Suppose a polling firm was hired to talk to voters as they voted. Each voter was asked "Are you a Republican?", "Are you a blue collar worker?", "Are you male?", "Do you live in West Virginia?", and "Did you vote for Donald Trump?" We can record that data on a spreadsheet using one for yes and zero for no:
Person | Republican? | Blue collar? | Male? | WVa? | Trump? |
A | 1 | 1 | 1 | 1 | 1 |
B | 1 | 1 | 1 | 1 | 1 |
C | 1 | 1 | 1 | 0 | 1 |
D | 0 | 1 | 1 | 1 | 1 |
E | 0 | 0 | 1 | 0 | 0 |
F | 0 | 0 | 0 | 0 | 0 |
G | 0 | 0 | 0 | 1 | 0 |
correlation coeff | 0.75 | 1 | 0.73 | 0.42 |
Whether the person voted for Trump is the dependent variable, and each of the other questions are independent variables. The correlation coefficient can then be computed comparing the column of each dependent variable with the Trump column. What this data tells us is that being blue collar is a perfect predictor of voting for Trump—the correlation coefficient is 1. The next best predictive factor would be whether the voter was a Republican, where they match 6 out of 7 times. Then comes gender and West Virginia residence. Assuming that the data sample was large enough to be statistically significant, we could build a model to predict whether other voters would vote for Trump by asking the same questions and computing a score using the formula:
.75*Republican + 1*Blue collar + .73*Male + .42*WVa
A perfect score would be 2.897, and someone with a 0 score would be most unlikely to vote for Trump. Of course, the polling firm would be using many more questions and would experiment to fine-tune the questions to get the best predictive scores.
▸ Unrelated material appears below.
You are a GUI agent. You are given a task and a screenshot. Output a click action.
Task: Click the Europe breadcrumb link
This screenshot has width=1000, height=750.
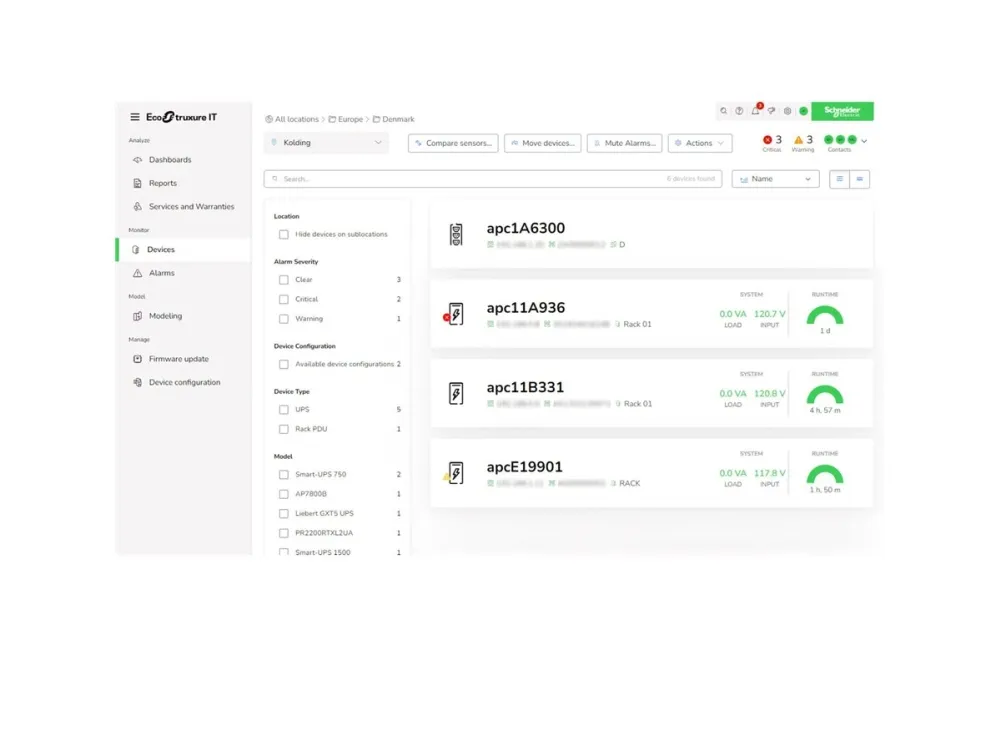[350, 119]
They would also use much larger data samples.
This fine-tuning process is a form of learning. When a computer does this by itself it is called machine learning.
For a more detailed treatment, see Correlation is not causation.
Correlation is a linear statistic and makes no mathematical distinction between independent and dependent variables. As a consequence, it is impossible to assert causation based on a correlation even if that correlation is statistically significant. Therefore, when a significant correlation has been identified it is possible that X -> Y (i.e. X causes Y), Y -> X (i.e. Y causes X), or that X <- Z -> Y (i.e. Both X and Y are caused by an additional variable, Z). Caution must be exercised in asserting causation using correlation and claims to this effect must be viewed with considerable skepticism.
Aron, Arthur, Elaine N. Aron and Elliot J. Coups. 2008. Statistics for the Behavioral and Social Sciences: A Brief Course. 4/e. Upper Saddle River, New Jersey: Prentice Hall.